English English language Etymology Usage Word origin

If you’re a fysigunkus, skip this!

Q: I recently came across “fysigunkus,” meaning a person devoid of all curiosity, in an old Scottish dictionary, but I found the etymology questionable. Can you elucidate?

A: You probably found that obsolete word in John Jamieson’s 1825 Supplement to the Etymological Dictionary of the Scottish Language. (The word doesn’t appear in earlier editions of Jamieson’s etymological dictionary.)

Jamieson defines a “fysigunkus” as “a man devoid of curiosity.” He says it’s derived from several Gaelic terms, and originated in Perthshire, a county in central Scotland.

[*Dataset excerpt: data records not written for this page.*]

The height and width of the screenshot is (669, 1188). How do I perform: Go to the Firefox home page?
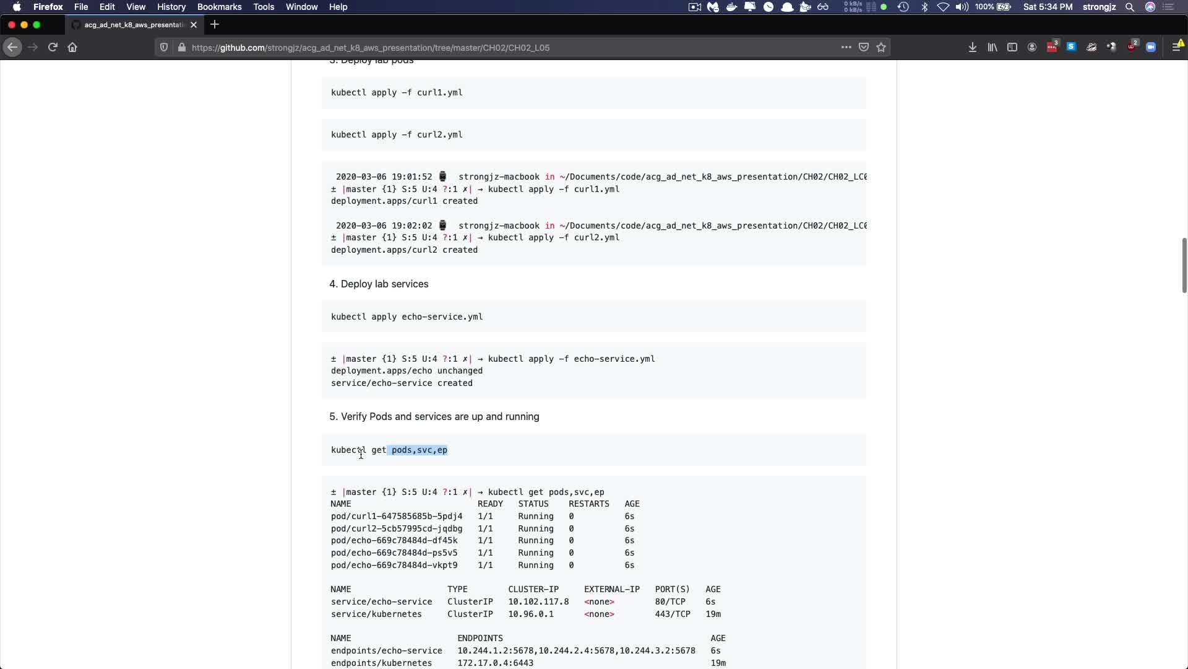coord(72,47)
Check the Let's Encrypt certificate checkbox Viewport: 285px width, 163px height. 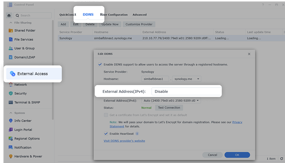pyautogui.click(x=106, y=115)
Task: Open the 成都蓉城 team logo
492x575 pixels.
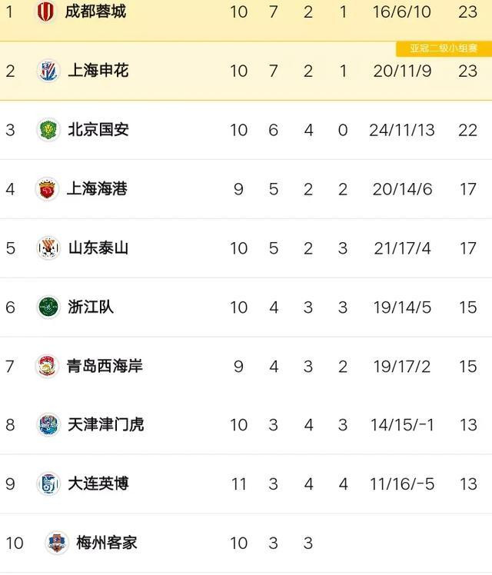Action: (47, 12)
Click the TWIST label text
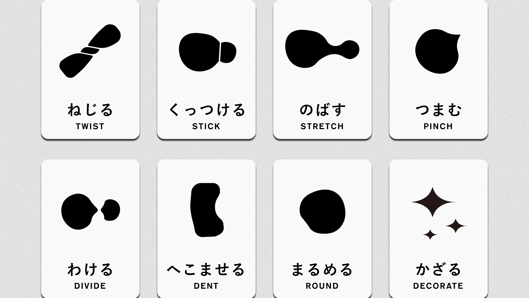This screenshot has height=298, width=529. pos(90,126)
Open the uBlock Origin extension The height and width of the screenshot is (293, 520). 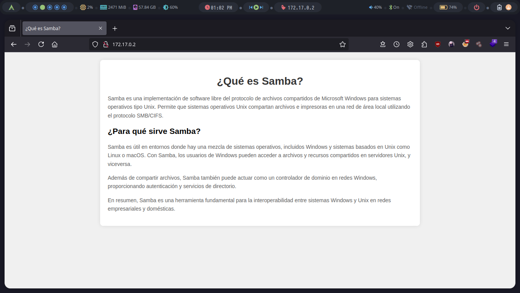pyautogui.click(x=438, y=44)
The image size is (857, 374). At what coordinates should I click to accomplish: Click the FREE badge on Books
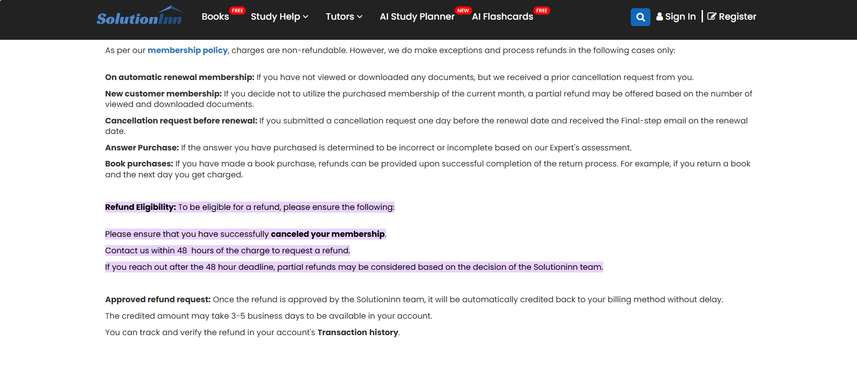[237, 11]
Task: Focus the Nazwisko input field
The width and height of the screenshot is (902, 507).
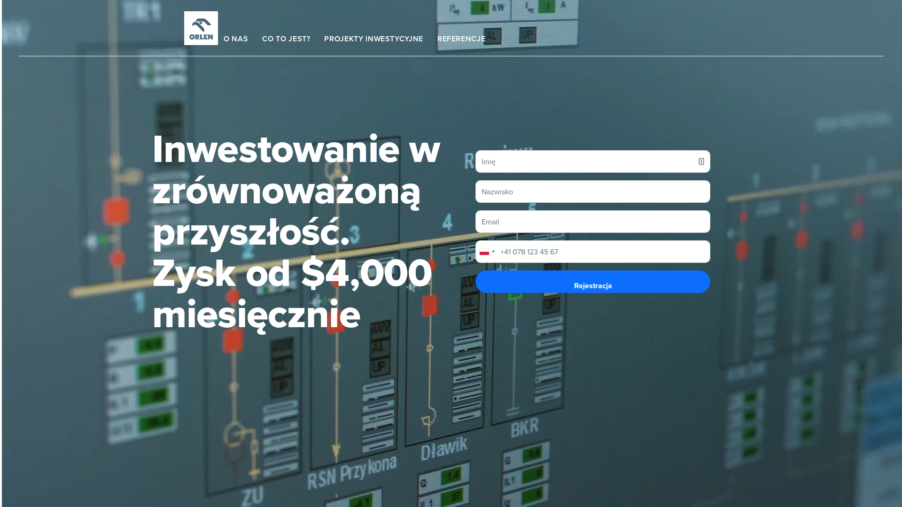Action: (593, 192)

Here’s how Jamieson explains the etymology: “Gael, fosaigh-am signifies to know, Jiosrach inquisitive; and gunta, an experienced, skilful, prying man. But thus the term would have a sense directly the reverse.”

We suspect that “fysigunkus” (pronounced fizzy-GUNK-us, perhaps?) was rare, or at least had a very narrow geographical range, even in the 1800s.

It might even have died out by the end of the century. (Maybe the fact that it didn’t quite make sense in Gaelic contributed to its demise.)

However, “fysigunkus” does have an entry in Joseph Wright’s The English Dialect Dictionary (1900), defined as “a man devoid of curiosity.”

Wright credits Jamieson with recording the word, and with labeling it as a Perthshire usage, but he adds this note: “Not known to our correspondents.”

The word doesn’t appear at all in James Wilson’s Lowland Scotch as Spoken in the Lower Stratheran District of Perthshire (1915).

Today, “fysigunkus” doesn’t show up in the Oxford English Dictionary or in any standard dictionaries.

But it has shown a flicker of life on the Internet. A Google search for “fysigunkus” turns up a few hundred hits, mostly remarking on the word’s oddity.